This classic play was the rallying cry of the Angry Young Men, the playwrights who headed the avant garde as the old Britain of the 1940s gave agonising birth to the new world of the 1960s.
It is written in Three Acts, each set on a Sunday evening. In Act One Jimmy Porter, a brilliantly articulate young working class man with a degree, is reading the papers with his friend, Cliff, whilst Jimmy's wife, Alison irons. Jimmy is lost and angry and he spends his time tearing the others to shreds, being particularly savage with his wife. Cliff is the peacemaker who tries to hard to keep the violence civilized. Cliff obviously loves Alison, they cuddle and kiss in front of Jimmy, but Alison tells us that she has never had sex with anyone but Jimmy. She is pregnant but she hasn't told Jimmy, only Cliff.
In Act Two, Alison's friend Helena, an actress, has arrived. Jimmy is on even more savage form this Sunday evening, viciously abusing both Helena and Alison. Helena has persuaded Alison to go to church with her (Jimmy is astonished) and, unbeknown to Jimmy, she has also telegraphed Alison's father to take her away. This is made easier by the fact that Jimmy is called away to the death bed of a friend so that when Alison's father, retired Indian Colonel, comes to collect her he is out. They get away just before Jimmy returns; when he does Helena kisses him.
The third act starts exactly like the first, Cliff and Jimmy reading the Sunday papers while Helena irons. She has become Jimmy's mistress. But Alison returns and Helena realises that what she has been doing is wrong, so she goes. Cliff has also decided to leave. As the play finishes, Alison and Jimmy are renewing their love for one another.

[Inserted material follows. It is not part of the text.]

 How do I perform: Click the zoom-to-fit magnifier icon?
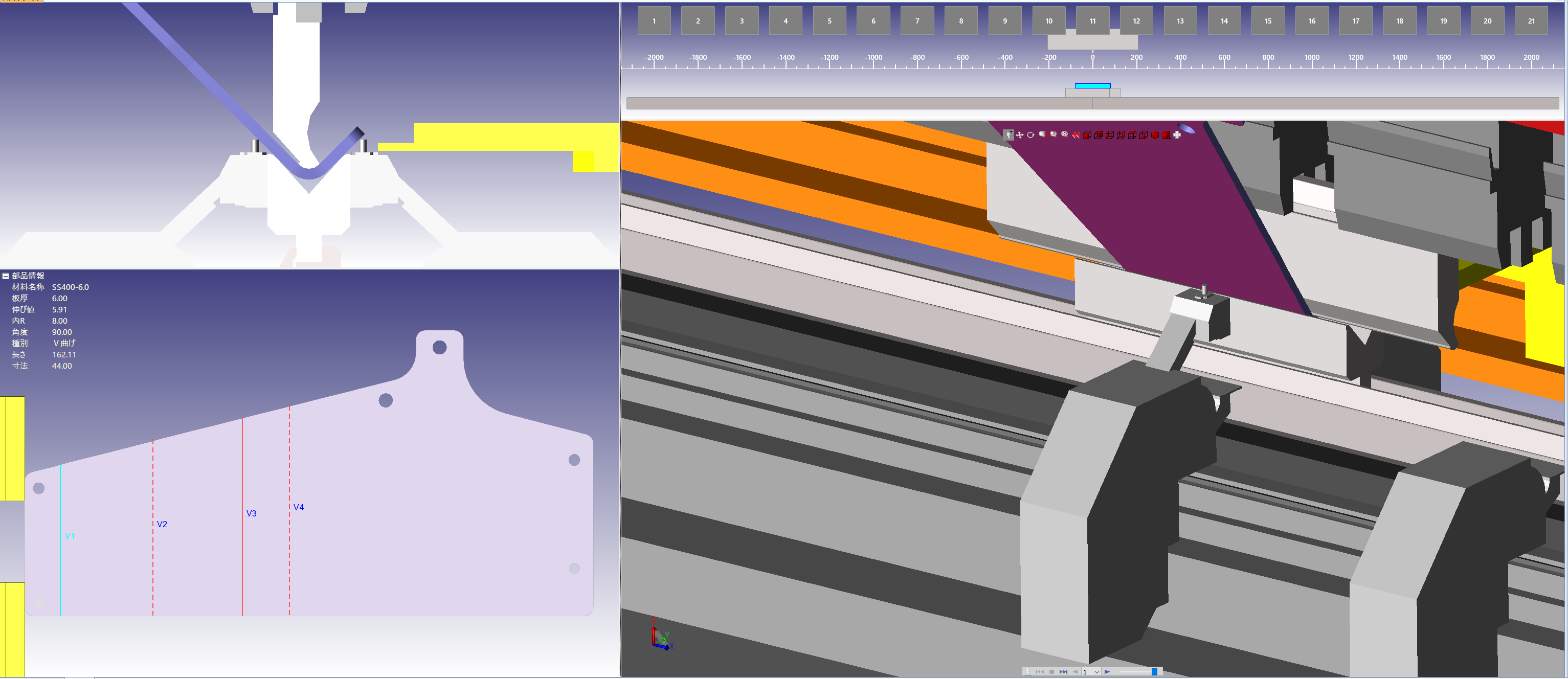pyautogui.click(x=1065, y=135)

In some ways this is similar to Pinter's The Homecoming. There is violence and abuse from the men, the women are exploited to cook and clean and be sexual objects. But in style the plays are light years apart. Pinter's dialogue is sparse and halting, Osborne's is drunk on words. I prefer the latter. I think I can understand the characters more from what they say than from what they don't say. But that is from reading. Maybe if I watched both plays I would feel differently.
Jimmy Porter is a lost soul who can do nothing but savage those he loves. He is a brilliant character.
I listened to this on BBC Radio 4 UK on Saturday 30th April 2014 starring David Tennant as Jimmy Porter. Jimmy is savage but bleeding: I'm not sure whether he is angry or just suffering. Helena is manipulative, getting the pregnant Alison out of the way so she can shack up with her husband, a man she hates but desires despite herself, as presumably Alison did when she married him. Alison loves him but suffers; Cliff loves Alison (and Jimmy too perhaps) but tries to keep the peace. And Alison's dad is wonderful as suffering nobility, the only one who has dignity, admitting that the world of empire that was his life is over. This was a wonderful production.